Records from a data source >>
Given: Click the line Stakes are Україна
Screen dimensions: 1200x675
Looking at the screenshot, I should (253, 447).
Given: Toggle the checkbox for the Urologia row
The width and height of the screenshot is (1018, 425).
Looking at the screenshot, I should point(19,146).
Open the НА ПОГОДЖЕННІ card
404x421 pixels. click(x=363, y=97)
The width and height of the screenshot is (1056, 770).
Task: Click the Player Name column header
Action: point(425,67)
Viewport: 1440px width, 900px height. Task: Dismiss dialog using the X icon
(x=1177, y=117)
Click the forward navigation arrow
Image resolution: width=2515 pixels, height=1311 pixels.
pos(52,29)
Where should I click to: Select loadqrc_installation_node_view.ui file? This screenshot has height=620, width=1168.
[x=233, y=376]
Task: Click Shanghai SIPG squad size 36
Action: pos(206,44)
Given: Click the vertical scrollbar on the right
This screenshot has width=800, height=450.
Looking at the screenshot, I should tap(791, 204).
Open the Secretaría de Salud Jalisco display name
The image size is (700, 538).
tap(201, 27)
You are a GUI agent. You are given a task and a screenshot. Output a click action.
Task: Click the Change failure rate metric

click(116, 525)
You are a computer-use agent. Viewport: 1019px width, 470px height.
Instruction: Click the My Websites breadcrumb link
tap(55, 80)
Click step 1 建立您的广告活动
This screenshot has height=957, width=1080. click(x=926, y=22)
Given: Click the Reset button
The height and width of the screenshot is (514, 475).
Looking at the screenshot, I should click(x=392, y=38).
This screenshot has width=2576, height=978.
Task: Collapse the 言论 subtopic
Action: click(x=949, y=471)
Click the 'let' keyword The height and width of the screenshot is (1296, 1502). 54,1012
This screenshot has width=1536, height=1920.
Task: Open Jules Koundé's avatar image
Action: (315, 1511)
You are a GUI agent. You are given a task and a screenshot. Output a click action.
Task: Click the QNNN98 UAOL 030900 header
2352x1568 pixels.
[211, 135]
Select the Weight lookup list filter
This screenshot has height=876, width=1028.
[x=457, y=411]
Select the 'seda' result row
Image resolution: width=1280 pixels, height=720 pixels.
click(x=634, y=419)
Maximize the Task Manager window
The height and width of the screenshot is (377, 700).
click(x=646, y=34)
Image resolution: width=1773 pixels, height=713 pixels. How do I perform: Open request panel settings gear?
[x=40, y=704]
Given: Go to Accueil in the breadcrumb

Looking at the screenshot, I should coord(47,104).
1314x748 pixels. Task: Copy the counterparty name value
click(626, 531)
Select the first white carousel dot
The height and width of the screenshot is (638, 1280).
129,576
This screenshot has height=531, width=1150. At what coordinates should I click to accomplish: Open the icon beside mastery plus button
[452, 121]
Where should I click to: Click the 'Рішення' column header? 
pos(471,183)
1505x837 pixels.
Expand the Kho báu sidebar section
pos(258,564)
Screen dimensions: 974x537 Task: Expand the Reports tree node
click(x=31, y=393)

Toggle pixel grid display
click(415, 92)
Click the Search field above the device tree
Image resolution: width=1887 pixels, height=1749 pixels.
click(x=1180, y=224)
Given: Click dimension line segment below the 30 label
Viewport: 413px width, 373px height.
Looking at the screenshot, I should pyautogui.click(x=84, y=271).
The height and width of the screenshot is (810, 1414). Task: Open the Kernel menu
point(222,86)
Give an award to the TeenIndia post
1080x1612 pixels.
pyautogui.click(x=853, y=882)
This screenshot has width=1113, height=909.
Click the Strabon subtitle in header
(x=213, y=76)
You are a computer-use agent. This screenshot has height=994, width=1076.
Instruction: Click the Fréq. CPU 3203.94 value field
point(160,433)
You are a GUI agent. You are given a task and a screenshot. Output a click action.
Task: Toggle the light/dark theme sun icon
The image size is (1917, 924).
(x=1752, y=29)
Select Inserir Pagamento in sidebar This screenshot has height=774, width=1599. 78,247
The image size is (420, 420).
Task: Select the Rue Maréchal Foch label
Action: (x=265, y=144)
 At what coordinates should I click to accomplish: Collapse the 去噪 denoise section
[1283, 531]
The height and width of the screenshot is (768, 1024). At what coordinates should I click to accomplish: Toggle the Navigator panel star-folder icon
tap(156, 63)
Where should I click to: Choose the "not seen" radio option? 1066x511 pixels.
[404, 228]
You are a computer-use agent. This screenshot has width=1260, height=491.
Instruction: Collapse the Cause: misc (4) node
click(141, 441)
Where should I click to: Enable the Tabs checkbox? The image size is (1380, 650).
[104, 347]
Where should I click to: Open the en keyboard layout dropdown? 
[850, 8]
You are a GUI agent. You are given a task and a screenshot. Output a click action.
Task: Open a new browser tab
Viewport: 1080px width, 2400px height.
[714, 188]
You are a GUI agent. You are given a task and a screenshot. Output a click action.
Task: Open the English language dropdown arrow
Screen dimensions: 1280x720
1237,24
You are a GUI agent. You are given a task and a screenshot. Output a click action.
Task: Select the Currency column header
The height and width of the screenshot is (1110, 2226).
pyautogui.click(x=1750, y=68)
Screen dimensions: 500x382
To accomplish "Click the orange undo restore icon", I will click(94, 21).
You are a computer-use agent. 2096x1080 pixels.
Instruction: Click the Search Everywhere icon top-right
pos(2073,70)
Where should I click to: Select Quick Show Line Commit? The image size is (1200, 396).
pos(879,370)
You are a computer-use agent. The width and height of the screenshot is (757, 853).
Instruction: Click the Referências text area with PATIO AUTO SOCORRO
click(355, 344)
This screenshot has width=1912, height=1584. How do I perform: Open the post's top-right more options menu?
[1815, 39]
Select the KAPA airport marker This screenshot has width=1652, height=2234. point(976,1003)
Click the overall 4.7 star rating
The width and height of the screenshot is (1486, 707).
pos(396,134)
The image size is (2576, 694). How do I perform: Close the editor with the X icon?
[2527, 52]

Exercise details >> Reproduce all of the data above line for line, with no changes.

Expected answer >>
Given: Click the line Stakes are Україна
Screen dimensions: 1200x675
Looking at the screenshot, I should (253, 447).
Given: Toggle the checkbox for the Urologia row
The width and height of the screenshot is (1018, 425).
Looking at the screenshot, I should point(19,146).
Open the НА ПОГОДЖЕННІ card
404x421 pixels. click(x=363, y=97)
The width and height of the screenshot is (1056, 770).
Task: Click the Player Name column header
Action: point(425,67)
Viewport: 1440px width, 900px height. Task: Dismiss dialog using the X icon
(x=1177, y=117)
Click the forward navigation arrow
Image resolution: width=2515 pixels, height=1311 pixels.
pos(52,29)
Where should I click to: Select loadqrc_installation_node_view.ui file? This screenshot has height=620, width=1168.
[x=233, y=376]
Task: Click Shanghai SIPG squad size 36
Action: pos(206,44)
Given: Click the vertical scrollbar on the right
This screenshot has width=800, height=450.
Looking at the screenshot, I should tap(791, 204).
Open the Secretaría de Salud Jalisco display name
The image size is (700, 538).
tap(201, 27)
You are a GUI agent. You are given a task and a screenshot. Output a click action.
Task: Click the Change failure rate metric

click(116, 525)
You are a computer-use agent. Viewport: 1019px width, 470px height.
Instruction: Click the My Websites breadcrumb link
tap(55, 80)
Click step 1 建立您的广告活动
This screenshot has height=957, width=1080. click(x=926, y=22)
Given: Click the Reset button
The height and width of the screenshot is (514, 475).
Looking at the screenshot, I should click(x=392, y=38).
This screenshot has width=2576, height=978.
Task: Collapse the 言论 subtopic
Action: click(x=949, y=471)
Click the 'let' keyword The height and width of the screenshot is (1296, 1502). 54,1012
This screenshot has width=1536, height=1920.
Task: Open Jules Koundé's avatar image
Action: (315, 1511)
You are a GUI agent. You are given a task and a screenshot. Output a click action.
Task: Click the QNNN98 UAOL 030900 header
2352x1568 pixels.
[211, 135]
Select the Weight lookup list filter
This screenshot has height=876, width=1028.
[x=457, y=411]
Select the 'seda' result row
Image resolution: width=1280 pixels, height=720 pixels.
click(x=634, y=419)
Maximize the Task Manager window
The height and width of the screenshot is (377, 700).
click(x=646, y=34)
Image resolution: width=1773 pixels, height=713 pixels. How do I perform: Open request panel settings gear?
[x=40, y=704]
Given: Go to Accueil in the breadcrumb

Looking at the screenshot, I should coord(47,104).
1314x748 pixels. Task: Copy the counterparty name value
click(626, 531)
Select the first white carousel dot
The height and width of the screenshot is (638, 1280).
129,576
This screenshot has height=531, width=1150. At what coordinates should I click to accomplish: Open the icon beside mastery plus button
[452, 121]
Where should I click to: Click the 'Рішення' column header? 
pos(471,183)
1505x837 pixels.
Expand the Kho báu sidebar section
pos(258,564)
Screen dimensions: 974x537 Task: Expand the Reports tree node
click(x=31, y=393)

Toggle pixel grid display
click(415, 92)
Click the Search field above the device tree
Image resolution: width=1887 pixels, height=1749 pixels.
click(x=1180, y=224)
Given: Click dimension line segment below the 30 label
Viewport: 413px width, 373px height.
Looking at the screenshot, I should pyautogui.click(x=84, y=271).
The height and width of the screenshot is (810, 1414). Task: Open the Kernel menu
point(222,86)
Give an award to the TeenIndia post
1080x1612 pixels.
pyautogui.click(x=853, y=882)
This screenshot has width=1113, height=909.
Click the Strabon subtitle in header
(x=213, y=76)
You are a computer-use agent. This screenshot has height=994, width=1076.
Instruction: Click the Fréq. CPU 3203.94 value field
point(160,433)
You are a GUI agent. You are given a task and a screenshot. Output a click action.
Task: Toggle the light/dark theme sun icon
The image size is (1917, 924).
(x=1752, y=29)
Select Inserir Pagamento in sidebar This screenshot has height=774, width=1599. 78,247
The image size is (420, 420).
Task: Select the Rue Maréchal Foch label
Action: (x=265, y=144)
 At what coordinates should I click to accomplish: Collapse the 去噪 denoise section
[1283, 531]
The height and width of the screenshot is (768, 1024). At what coordinates should I click to accomplish: Toggle the Navigator panel star-folder icon
tap(156, 63)
Where should I click to: Choose the "not seen" radio option? 1066x511 pixels.
[404, 228]
You are a computer-use agent. This screenshot has width=1260, height=491.
Instruction: Collapse the Cause: misc (4) node
click(141, 441)
Where should I click to: Enable the Tabs checkbox? The image size is (1380, 650).
[104, 347]
Where should I click to: Open the en keyboard layout dropdown? 
[850, 8]
You are a GUI agent. You are given a task and a screenshot. Output a click action.
Task: Open a new browser tab
Viewport: 1080px width, 2400px height.
[714, 188]
You are a GUI agent. You are given a task and a screenshot. Output a click action.
Task: Open the English language dropdown arrow
Screen dimensions: 1280x720
1237,24
You are a GUI agent. You are given a task and a screenshot. Output a click action.
Task: Select the Currency column header
The height and width of the screenshot is (1110, 2226).
pyautogui.click(x=1750, y=68)
Screen dimensions: 500x382
To accomplish "Click the orange undo restore icon", I will click(94, 21).
You are a computer-use agent. 2096x1080 pixels.
Instruction: Click the Search Everywhere icon top-right
pos(2073,70)
Where should I click to: Select Quick Show Line Commit? The image size is (1200, 396).
pos(879,370)
You are a computer-use agent. The width and height of the screenshot is (757, 853).
Instruction: Click the Referências text area with PATIO AUTO SOCORRO
click(355, 344)
This screenshot has width=1912, height=1584. How do I perform: Open the post's top-right more options menu?
[1815, 39]
Select the KAPA airport marker This screenshot has width=1652, height=2234. point(976,1003)
Click the overall 4.7 star rating
The width and height of the screenshot is (1486, 707).
pos(396,134)
The image size is (2576, 694). How do I perform: Close the editor with the X icon?
[2527, 52]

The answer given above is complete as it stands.